● Task details
Please reproduce the rows below verbatim, starting at the line that contains "Task: Click the KeyStoreUrlConnection" and ending at the line that contains "[x=109, y=108]".
--- START OF Input data ---
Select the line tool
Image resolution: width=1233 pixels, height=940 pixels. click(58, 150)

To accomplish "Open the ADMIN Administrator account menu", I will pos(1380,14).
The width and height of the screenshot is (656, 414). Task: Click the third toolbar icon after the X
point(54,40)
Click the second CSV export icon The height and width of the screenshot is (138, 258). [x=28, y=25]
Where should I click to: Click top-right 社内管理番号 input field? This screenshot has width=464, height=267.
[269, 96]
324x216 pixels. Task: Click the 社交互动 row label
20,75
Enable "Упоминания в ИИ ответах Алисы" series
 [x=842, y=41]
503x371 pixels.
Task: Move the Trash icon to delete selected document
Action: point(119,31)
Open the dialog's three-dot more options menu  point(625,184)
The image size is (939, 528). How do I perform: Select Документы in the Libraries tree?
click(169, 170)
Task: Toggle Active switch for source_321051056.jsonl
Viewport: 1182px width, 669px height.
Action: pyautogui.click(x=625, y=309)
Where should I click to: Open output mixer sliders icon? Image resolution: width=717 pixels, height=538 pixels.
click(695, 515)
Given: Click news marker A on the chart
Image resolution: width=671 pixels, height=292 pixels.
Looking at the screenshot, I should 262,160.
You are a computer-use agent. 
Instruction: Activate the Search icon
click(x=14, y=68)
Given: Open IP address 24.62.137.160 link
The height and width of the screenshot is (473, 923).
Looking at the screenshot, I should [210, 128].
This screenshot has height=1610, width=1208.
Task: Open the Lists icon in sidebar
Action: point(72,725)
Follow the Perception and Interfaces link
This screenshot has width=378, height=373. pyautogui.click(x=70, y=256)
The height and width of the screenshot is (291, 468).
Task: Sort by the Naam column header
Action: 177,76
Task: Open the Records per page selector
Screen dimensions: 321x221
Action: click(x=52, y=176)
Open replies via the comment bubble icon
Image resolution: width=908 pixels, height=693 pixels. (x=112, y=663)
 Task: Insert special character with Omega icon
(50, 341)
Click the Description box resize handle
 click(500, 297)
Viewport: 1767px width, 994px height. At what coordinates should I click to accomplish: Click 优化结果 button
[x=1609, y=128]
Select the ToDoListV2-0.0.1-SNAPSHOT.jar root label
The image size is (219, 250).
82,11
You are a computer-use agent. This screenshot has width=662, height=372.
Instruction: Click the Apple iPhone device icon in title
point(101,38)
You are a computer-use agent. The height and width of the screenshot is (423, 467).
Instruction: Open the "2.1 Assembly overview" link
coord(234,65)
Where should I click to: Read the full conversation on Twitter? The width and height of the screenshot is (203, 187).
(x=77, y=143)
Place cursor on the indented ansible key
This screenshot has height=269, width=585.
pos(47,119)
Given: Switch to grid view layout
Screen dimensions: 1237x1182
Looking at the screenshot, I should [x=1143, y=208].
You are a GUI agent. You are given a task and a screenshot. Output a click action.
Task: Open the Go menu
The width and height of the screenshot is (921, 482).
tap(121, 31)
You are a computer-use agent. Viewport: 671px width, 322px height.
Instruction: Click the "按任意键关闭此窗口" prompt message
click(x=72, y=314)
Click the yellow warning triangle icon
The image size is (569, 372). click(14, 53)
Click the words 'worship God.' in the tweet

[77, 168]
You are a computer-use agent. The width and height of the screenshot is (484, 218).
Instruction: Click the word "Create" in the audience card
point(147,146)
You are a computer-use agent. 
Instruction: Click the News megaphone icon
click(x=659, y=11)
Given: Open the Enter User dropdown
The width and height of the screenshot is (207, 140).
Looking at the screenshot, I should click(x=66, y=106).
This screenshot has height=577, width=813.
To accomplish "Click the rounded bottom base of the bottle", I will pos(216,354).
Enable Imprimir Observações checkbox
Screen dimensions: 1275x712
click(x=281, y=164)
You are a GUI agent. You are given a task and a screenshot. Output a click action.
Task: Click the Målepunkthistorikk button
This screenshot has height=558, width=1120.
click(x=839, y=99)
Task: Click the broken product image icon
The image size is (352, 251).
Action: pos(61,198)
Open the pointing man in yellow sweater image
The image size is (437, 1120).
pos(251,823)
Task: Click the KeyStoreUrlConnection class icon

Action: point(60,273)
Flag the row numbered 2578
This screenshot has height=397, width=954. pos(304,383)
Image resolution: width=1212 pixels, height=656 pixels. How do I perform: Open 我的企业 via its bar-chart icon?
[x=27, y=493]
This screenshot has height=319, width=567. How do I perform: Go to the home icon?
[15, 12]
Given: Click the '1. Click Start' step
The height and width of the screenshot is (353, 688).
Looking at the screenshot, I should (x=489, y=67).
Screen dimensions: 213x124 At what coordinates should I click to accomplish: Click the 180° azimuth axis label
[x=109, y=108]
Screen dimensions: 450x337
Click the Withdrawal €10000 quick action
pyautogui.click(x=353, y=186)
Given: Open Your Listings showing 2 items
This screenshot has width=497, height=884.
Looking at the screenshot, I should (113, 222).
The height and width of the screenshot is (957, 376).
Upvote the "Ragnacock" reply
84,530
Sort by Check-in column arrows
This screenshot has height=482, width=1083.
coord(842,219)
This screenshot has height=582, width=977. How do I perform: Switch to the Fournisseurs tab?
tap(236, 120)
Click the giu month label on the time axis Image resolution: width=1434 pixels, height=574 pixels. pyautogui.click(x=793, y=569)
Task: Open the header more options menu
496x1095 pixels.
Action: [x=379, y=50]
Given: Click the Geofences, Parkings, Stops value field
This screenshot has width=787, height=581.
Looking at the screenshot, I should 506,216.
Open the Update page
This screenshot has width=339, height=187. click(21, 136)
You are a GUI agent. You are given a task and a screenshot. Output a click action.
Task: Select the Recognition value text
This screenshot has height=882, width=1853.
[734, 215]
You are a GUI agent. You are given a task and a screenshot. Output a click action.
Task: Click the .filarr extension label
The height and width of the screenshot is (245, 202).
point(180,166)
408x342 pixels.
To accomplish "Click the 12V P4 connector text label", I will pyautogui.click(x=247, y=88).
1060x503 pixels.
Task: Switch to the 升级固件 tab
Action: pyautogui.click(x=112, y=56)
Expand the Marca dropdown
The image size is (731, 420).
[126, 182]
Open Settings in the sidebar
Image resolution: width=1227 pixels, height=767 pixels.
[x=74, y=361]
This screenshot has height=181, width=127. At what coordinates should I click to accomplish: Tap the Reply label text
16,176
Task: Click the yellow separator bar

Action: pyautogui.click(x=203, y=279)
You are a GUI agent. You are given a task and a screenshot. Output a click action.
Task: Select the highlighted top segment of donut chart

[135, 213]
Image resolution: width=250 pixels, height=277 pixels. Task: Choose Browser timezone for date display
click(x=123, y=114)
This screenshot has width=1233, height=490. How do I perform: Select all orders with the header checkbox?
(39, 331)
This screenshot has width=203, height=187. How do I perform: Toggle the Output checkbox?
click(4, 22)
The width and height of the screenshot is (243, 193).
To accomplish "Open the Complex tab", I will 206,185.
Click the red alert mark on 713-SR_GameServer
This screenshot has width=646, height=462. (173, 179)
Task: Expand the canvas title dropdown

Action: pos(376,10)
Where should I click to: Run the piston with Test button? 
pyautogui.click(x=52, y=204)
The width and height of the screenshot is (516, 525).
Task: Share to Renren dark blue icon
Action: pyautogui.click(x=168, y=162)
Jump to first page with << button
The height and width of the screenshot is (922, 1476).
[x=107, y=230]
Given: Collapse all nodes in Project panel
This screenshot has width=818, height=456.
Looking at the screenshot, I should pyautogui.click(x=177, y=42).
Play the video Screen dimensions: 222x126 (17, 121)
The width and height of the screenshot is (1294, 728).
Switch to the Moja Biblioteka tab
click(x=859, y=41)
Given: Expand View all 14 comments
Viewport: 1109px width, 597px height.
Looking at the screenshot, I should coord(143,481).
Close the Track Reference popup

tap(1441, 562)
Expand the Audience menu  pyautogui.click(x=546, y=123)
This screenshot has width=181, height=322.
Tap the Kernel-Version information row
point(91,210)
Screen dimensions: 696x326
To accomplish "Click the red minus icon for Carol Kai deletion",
--- END OF Input data ---
● Solution for this problem
Task: Click the KeyStoreUrlConnection class icon

Action: point(60,273)
Flag the row numbered 2578
This screenshot has height=397, width=954. pos(304,383)
Image resolution: width=1212 pixels, height=656 pixels. How do I perform: Open 我的企业 via its bar-chart icon?
[x=27, y=493]
This screenshot has height=319, width=567. How do I perform: Go to the home icon?
[15, 12]
Given: Click the '1. Click Start' step
The height and width of the screenshot is (353, 688).
Looking at the screenshot, I should (x=489, y=67).
Screen dimensions: 213x124 At what coordinates should I click to accomplish: Click the 180° azimuth axis label
[x=109, y=108]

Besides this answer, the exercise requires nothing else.